Father Isaiah enters in one of these slanted and cracked chapels. A meter-high mound of termites swirls at the altar site. It was a work of just one night in one of the many houses of prayer here. To reach some of them Fr. Isaiah must travel for a half-a-day on foot. He has been working in this area for 8 years, creating a rather peculiar community with two other missionaries: Fr. John from Italy and Fr. Elvis from Peru. Fr. Isaiah says: "I feel very much at home among the Gumuz people, because their culture, their social life, their daily life very much resembles the place where I was born, and where I come from.”

Gumuz are kind of semi-nomads, not by the way they move from place to place, but by their way of life measured by the rhythm of seasonal hunting. For centuries they were slaves of the stronger and educated Amhara from the highlands. Fr. John Baccanelli, the most experienced missionary in the team, who has trained future Ethiopian priests for 30 years, says that the Gumuz have been marginalised and oppressed for many years.

Nevertheless, when reaching a new village the missionaries respectfully talk to the elders, then gather people under the tree, begin the telling of the story of Christ the Saviour, answer long-worn questions, and people ask them to come back. It happens so often and there are so few that they cannot keep up with all requests. This is how building a community begins.

Although 45 per cent of Ethiopians are followers of the ancient Tewahedo non-Chalcedonian Orthodox Church, they are quickly chased by Muslims, today 35 per cent of the population, and Pentecostal communities, which account for over 20 per cent of Ethiopia's population. Catholics constitute only one per cent of the Ethiopians but are one of the very few present among the centuries-despised Gumuz.

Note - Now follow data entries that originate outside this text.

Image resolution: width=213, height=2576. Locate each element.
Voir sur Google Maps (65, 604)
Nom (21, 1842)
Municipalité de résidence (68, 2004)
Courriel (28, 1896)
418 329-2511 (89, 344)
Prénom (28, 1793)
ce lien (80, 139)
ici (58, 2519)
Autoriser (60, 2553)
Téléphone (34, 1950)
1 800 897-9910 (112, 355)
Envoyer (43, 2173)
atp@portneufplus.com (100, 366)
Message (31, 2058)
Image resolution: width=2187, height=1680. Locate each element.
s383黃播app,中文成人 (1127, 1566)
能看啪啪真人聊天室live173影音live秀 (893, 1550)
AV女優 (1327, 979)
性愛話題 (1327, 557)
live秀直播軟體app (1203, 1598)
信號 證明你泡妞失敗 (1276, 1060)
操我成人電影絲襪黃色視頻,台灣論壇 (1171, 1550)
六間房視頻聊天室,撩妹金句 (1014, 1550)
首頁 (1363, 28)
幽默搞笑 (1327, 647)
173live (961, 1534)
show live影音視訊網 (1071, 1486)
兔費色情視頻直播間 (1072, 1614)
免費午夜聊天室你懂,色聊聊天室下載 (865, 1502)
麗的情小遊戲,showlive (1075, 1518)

When a termite-eaten chapel collapses, is it a sign that the community is also breaking down? Not when it can count on the solidarity of the Church crossing the boundaries of ethnic groups, countries and cultures. Father Isaiah has just sent ACN the photos of the new, stable chapel, packed to the brim with people. He adds a message: “With the help of Aid to the Church in Need we put up this new house of God where people can meet and worship. Anyone coming here knows that God’s presence is in this place. May Almighty God keep blessing you and your families. Thank you!”